PROBLEM TO SOLVE: Put the data below into a two-column CSV with the header input_text,answer. Give each text and its answer one row, enclose every field in double quotes, and replace any line breaks with spaces.

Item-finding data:
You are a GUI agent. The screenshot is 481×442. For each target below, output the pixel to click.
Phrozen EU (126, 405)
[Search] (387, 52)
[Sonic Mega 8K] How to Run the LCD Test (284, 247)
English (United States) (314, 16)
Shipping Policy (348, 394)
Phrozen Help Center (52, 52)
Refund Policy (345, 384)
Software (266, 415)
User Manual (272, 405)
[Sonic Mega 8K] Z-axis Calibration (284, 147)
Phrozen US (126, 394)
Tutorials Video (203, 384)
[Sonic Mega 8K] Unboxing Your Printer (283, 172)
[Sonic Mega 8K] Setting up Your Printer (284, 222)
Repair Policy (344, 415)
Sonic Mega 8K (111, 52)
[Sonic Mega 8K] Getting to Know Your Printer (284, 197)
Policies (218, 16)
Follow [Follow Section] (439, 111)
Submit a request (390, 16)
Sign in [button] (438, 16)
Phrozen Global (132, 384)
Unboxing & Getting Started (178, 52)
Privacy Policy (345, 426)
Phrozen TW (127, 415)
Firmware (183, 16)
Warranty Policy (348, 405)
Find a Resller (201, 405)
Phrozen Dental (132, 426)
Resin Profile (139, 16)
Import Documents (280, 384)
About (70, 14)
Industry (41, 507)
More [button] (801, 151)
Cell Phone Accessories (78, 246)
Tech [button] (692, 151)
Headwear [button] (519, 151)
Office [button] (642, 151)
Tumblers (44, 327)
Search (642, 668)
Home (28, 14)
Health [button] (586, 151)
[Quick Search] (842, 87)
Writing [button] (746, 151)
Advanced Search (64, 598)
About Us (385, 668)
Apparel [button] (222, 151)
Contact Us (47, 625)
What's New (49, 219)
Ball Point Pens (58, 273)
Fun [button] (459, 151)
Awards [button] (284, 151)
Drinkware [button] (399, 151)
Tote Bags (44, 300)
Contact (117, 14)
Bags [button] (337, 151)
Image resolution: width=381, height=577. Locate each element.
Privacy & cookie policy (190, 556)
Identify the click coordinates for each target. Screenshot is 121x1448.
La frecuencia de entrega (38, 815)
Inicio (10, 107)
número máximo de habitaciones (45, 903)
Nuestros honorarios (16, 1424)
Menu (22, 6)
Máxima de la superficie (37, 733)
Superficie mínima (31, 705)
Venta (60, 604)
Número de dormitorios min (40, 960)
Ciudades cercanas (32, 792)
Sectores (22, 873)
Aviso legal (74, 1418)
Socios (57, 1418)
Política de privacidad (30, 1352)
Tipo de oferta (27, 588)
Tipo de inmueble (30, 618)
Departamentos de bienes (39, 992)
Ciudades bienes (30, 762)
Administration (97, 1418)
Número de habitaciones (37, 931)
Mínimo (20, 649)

FULL ANSWER:
input_text,answer
"You are a GUI agent. The screenshot is 481×442. For each target below, output the pixel to click. Phrozen EU","(126, 405)"
"[Search]","(387, 52)"
"[Sonic Mega 8K] How to Run the LCD Test","(284, 247)"
"English (United States)","(314, 16)"
"Shipping Policy","(348, 394)"
"Phrozen Help Center","(52, 52)"
"Refund Policy","(345, 384)"
"Software","(266, 415)"
"User Manual","(272, 405)"
"[Sonic Mega 8K] Z-axis Calibration","(284, 147)"
"Phrozen US","(126, 394)"
"Tutorials Video","(203, 384)"
"[Sonic Mega 8K] Unboxing Your Printer","(283, 172)"
"[Sonic Mega 8K] Setting up Your Printer","(284, 222)"
"Repair Policy","(344, 415)"
"Sonic Mega 8K","(111, 52)"
"[Sonic Mega 8K] Getting to Know Your Printer","(284, 197)"
"Policies","(218, 16)"
"Follow [Follow Section]","(439, 111)"
"Submit a request","(390, 16)"
"Sign in [button]","(438, 16)"
"Phrozen Global","(132, 384)"
"Unboxing & Getting Started","(178, 52)"
"Privacy Policy","(345, 426)"
"Phrozen TW","(127, 415)"
"Firmware","(183, 16)"
"Warranty Policy","(348, 405)"
"Find a Resller","(201, 405)"
"Phrozen Dental","(132, 426)"
"Resin Profile","(139, 16)"
"Import Documents","(280, 384)"
"About","(70, 14)"
"Industry","(41, 507)"
"More [button]","(801, 151)"
"Cell Phone Accessories","(78, 246)"
"Tech [button]","(692, 151)"
"Headwear [button]","(519, 151)"
"Office [button]","(642, 151)"
"Tumblers","(44, 327)"
"Search","(642, 668)"
"Home","(28, 14)"
"Health [button]","(586, 151)"
"[Quick Search]","(842, 87)"
"Writing [button]","(746, 151)"
"Advanced Search","(64, 598)"
"About Us","(385, 668)"
"Apparel [button]","(222, 151)"
"Contact Us","(47, 625)"
"What's New","(49, 219)"
"Ball Point Pens","(58, 273)"
"Fun [button]","(459, 151)"
"Awards [button]","(284, 151)"
"Drinkware [button]","(399, 151)"
"Tote Bags","(44, 300)"
"Contact","(117, 14)"
"Bags [button]","(337, 151)"
"Image resolution: width=381, height=577. Locate each element. Privacy & cookie policy","(190, 556)"
"Identify the click coordinates for each target. Screenshot is 121x1448. La frecuencia de entrega","(38, 815)"
"Inicio","(10, 107)"
"número máximo de habitaciones","(45, 903)"
"Nuestros honorarios","(16, 1424)"
"Menu","(22, 6)"
"Máxima de la superficie","(37, 733)"
"Superficie mínima","(31, 705)"
"Venta","(60, 604)"
"Número de dormitorios min","(40, 960)"
"Ciudades cercanas","(32, 792)"
"Sectores","(22, 873)"
"Aviso legal","(74, 1418)"
"Socios","(57, 1418)"
"Política de privacidad","(30, 1352)"
"Tipo de oferta","(27, 588)"
"Tipo de inmueble","(30, 618)"
"Departamentos de bienes","(39, 992)"
"Ciudades bienes","(30, 762)"
"Administration","(97, 1418)"
"Número de habitaciones","(37, 931)"
"Mínimo","(20, 649)"